Genetic differentiation and fragmentation in response to climate change of the narrow endemic psittacanthus auriculatus

Abstract

The state of Oaxaca is positioned in a rather unique biogeographical position with the highest diversity of vascular plants in Mexico. The isolation of xeric valleys surrounded by complex mountain ranges in Oaxaca supplies an excellent opportunity to investigate the influence of the Pleistocene events on xeric species. To test for the alternative hypotheses of Pleistocene glacial refugia, we used sequences of two chloroplast markers to examine the phylogeographic patterns of the endemic mistletoe species Psittacanthus auriculatus (Loranthaceae) across its known range in Oaxaca and conducted ecological niche modeling (ENM) to explore changes of its distribution range through present, future, and palaeo periods.

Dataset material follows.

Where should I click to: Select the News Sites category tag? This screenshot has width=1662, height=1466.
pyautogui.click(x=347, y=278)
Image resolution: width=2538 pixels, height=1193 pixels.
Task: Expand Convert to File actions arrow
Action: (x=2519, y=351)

Our results revealed two groups corresponding to the distribution of individuals/populations from the northern locations (western valleys), and those from southern localities at central valleys of Oaxaca. A significant genetic signal of differentiation, demographic stability, and contraction of suitable habitat during the Last Glacial Maximum predicted by ENMs strongly supported a scenario of habitat fragmentation during the Late Pleistocene. We conclude that the genetic differentiation of P. auriculatus is consistent with a model of range contraction during glacial cycles and expansion during interglacials with no major range changes under future scenarios of climate change. The findings verified the profound effects of Pleistocene climatic fluctuations on this endemic mistletoe species, and the low genetic diversity within populations highlights, paradoxically, the urgency of preserving vulnerable populations of endemic yet parasitic mistletoes.